DATA PROVIDED
========================

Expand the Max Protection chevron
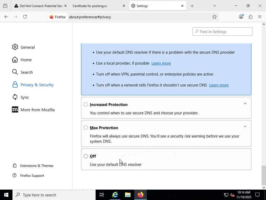Viewport: 266px width, 200px height. [245, 127]
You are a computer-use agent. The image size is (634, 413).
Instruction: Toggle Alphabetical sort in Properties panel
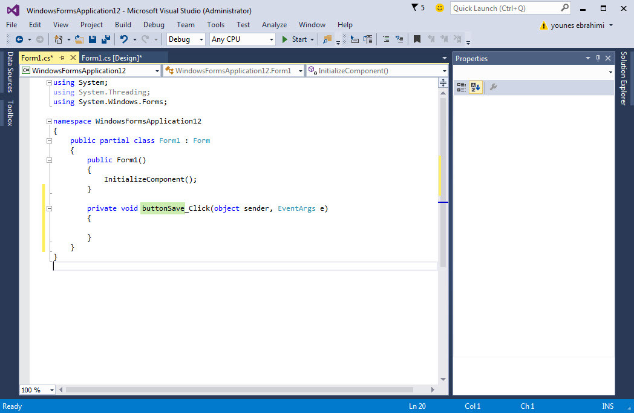(476, 87)
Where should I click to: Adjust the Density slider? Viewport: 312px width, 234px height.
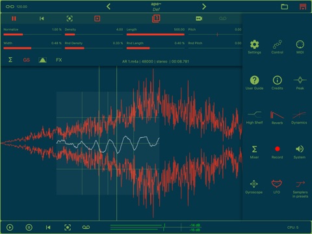pyautogui.click(x=94, y=34)
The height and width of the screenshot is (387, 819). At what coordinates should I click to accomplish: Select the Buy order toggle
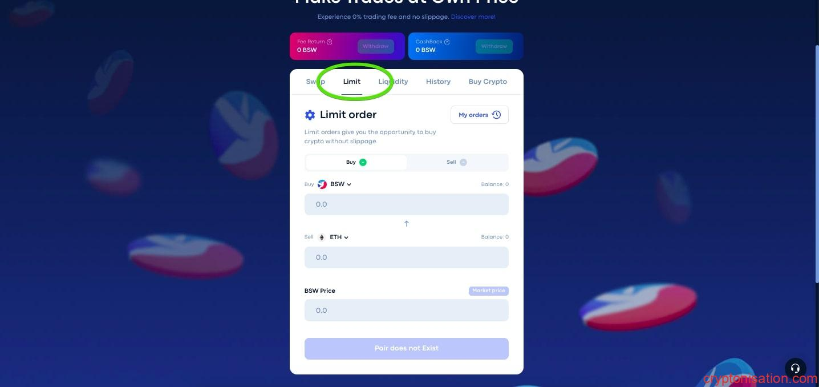click(356, 162)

========================

WHAT TO WORK ON
From the line with "You are a computer-use" through the last line of the entries above, transcribe everything exactly, both ends included, but not the pictures.

TASK OUTPUT
You are a computer-use agent. The image size is (634, 413).
Instruction: Toggle Alphabetical sort in Properties panel
(476, 87)
Where should I click to: Adjust the Density slider? Viewport: 312px width, 234px height.
pyautogui.click(x=94, y=34)
The height and width of the screenshot is (387, 819). At what coordinates should I click to accomplish: Select the Buy order toggle
click(356, 162)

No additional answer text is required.